Regi lagni, una storia triste piena da buone intenzioni.
Dalla bonifica dei terreni all’inquinamento del mare, è stato come passare dai Borbone al sistema tosco- padano.
Di Fiore Marro
Caserta 1 giugno 2020
La storia dei Regi Lagni, magnifica e modernissima opera idraulica del periodo borbonico, oggi a causa dell’incuria in cui versa, è un monumento triste e desolante, del litorale domizio. L’opera che è divenuta oramai discarica di sgombri illeciti e depositi di rifiuti, in un incessante e continuo sversamento selvaggio, ha perso da tempo immemore la sua funzione iniziale.
Era stata individuata, nell’ottica duosiciliana, quale reticolo idrografico più grande del regno, abbracciando 99 comuni campani. I Regi Lagni sono una grande opera d’ingegneria idraulica che, per importanza e innovativa concezione, restano ancora oggi una delle più significative testimonianze borboniche in tutto il Regno delle due Sicilie. Erano stati realizzati con il duplice scopo di migliorare l’ambiente insalubre dell’immediato retroterra della città di Napoli e di recuperare a colture terreni paludosi e malarici. Al canale centrale di circa 57 km, affluiscono complessivamente oltre 210 chilometri di canalizzazioni secondarie, che drenano una parte notevole del bacino, consentendo il deflusso fino al mare delle acque drenate dai terreni. Fino agli anni 70 si lavorava la canapa e si faceva il bagno.
Un progetto della Cassa del mezzogiorno,negli anni 70, decise di convertire il tutto in un recettore di cinque depuratori. E così oggi i Regi lagni accolgono le acque che escono dai depuratori, nella migliore delle ipotesi dopo aver subito l’abbattimento parziale delle sostanze inquinanti. Nel tempo, come dimostrano anche alcune inchieste giudiziarie, le acque immesse dai depuratori sono risultate perfino più contaminate di quelle in entrata. Una catastrofe figlia di una pressione insediativa, industriale e agricola, scaturita da pianificazioni sbagliate e poco lungimiranti. E così l’area degli antichi centri rurali, dove ci sono ancora le tracce della centuriazione, è diventata un simbolo del degrado. Il problema è che non ci sono solo gli scarichi autorizzati, che già sono un bel problema, ma ci sono anche quelli illegali. Acque torbide e schiumose, di colore marrone o nauseabonde sono quelle più frequentemente descritte nella ricognizione dei punti di immissione effettuata dall’Arpac lungo diversi comuni dei Regi Lagni, interessati anche dalla presenza di molti allevamenti di bufale che contribuiscono all’inquinamento con una massiccia presenza di nitrati. Come se non bastasse, ci sono poi depositi illeciti dei rifiuti lungo il letto del canale.

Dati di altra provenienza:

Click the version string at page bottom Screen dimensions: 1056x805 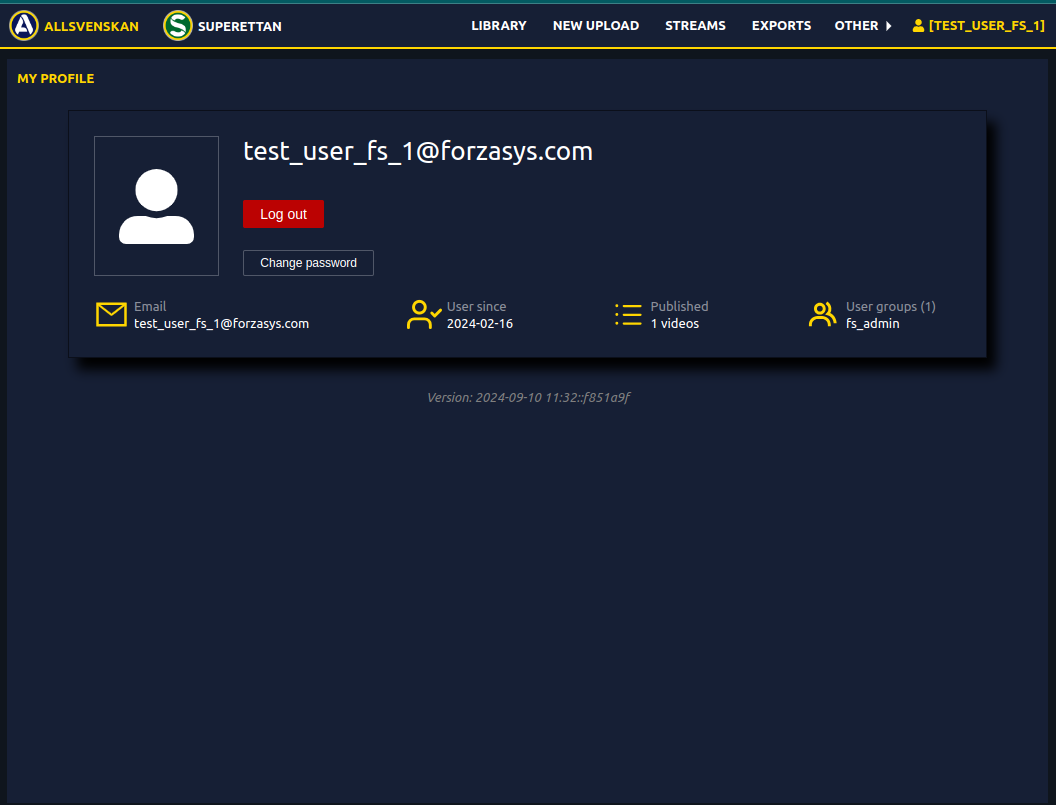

Se ne contano centinaia, provenienti molto spesso dall’attività industriale in nero. Una storia quella degli sversamenti abusivi che va avanti da anni. Era il 2002 quando nel territorio di Casaluce i vigili del fuoco impiegarono due giorni per spegnere un incendio che interessò cumuli di residui tessili e conciari abbandonati lungo l’argine del canale per una lunghezza di circa un chilometro. Sempre i Regi Lagni nel tempo hanno dovuto accogliere il car fluff (residui di triturazione delle parti interne delle automobili), carcasse di automobili, pneumatici, rifiuti fangosi. Per non parlare di Ferrandelle o lo Uttaro, discariche vicine ai canali che affluiscono ai Regi Lagni. Le conseguenze sono state devastanti. C’è stato anche un momento in cui, alla foce dei Regi lagni le patelle nascevano solo femmine: il mollusco si presentava nell’unico genere presumibilmente a causa dello scarico di sostanze estrogene. Non è andata bene la tentata risposta ad un peggioramento della situazione con la griglia realizzata per trattenere i rifiuti, ancora oggi sotto sequestro. Non si contano gli interventi finiti per essere inutili, ma la speranza adesso è nell’ultimazione dei progetti di “Risanamento Ambientale e Valorizzazione dei Regi Lagni’’ Fase 1 e 2, finanziati con Por Fesr, per un importo di circa 200 milioni di euro. Un’opera che rappresenta la speranza per gli operatori del settore balneare del litorale, ma anche per molti altri settori dell’economia.
Il timore è che il denaro pubblico sia speso senza conclusioni positive evidenti e in grado di cambiare il corso delle cose. Del resto il recente passato non ha contribuito certo ad avere fiducia nelle istituzioni.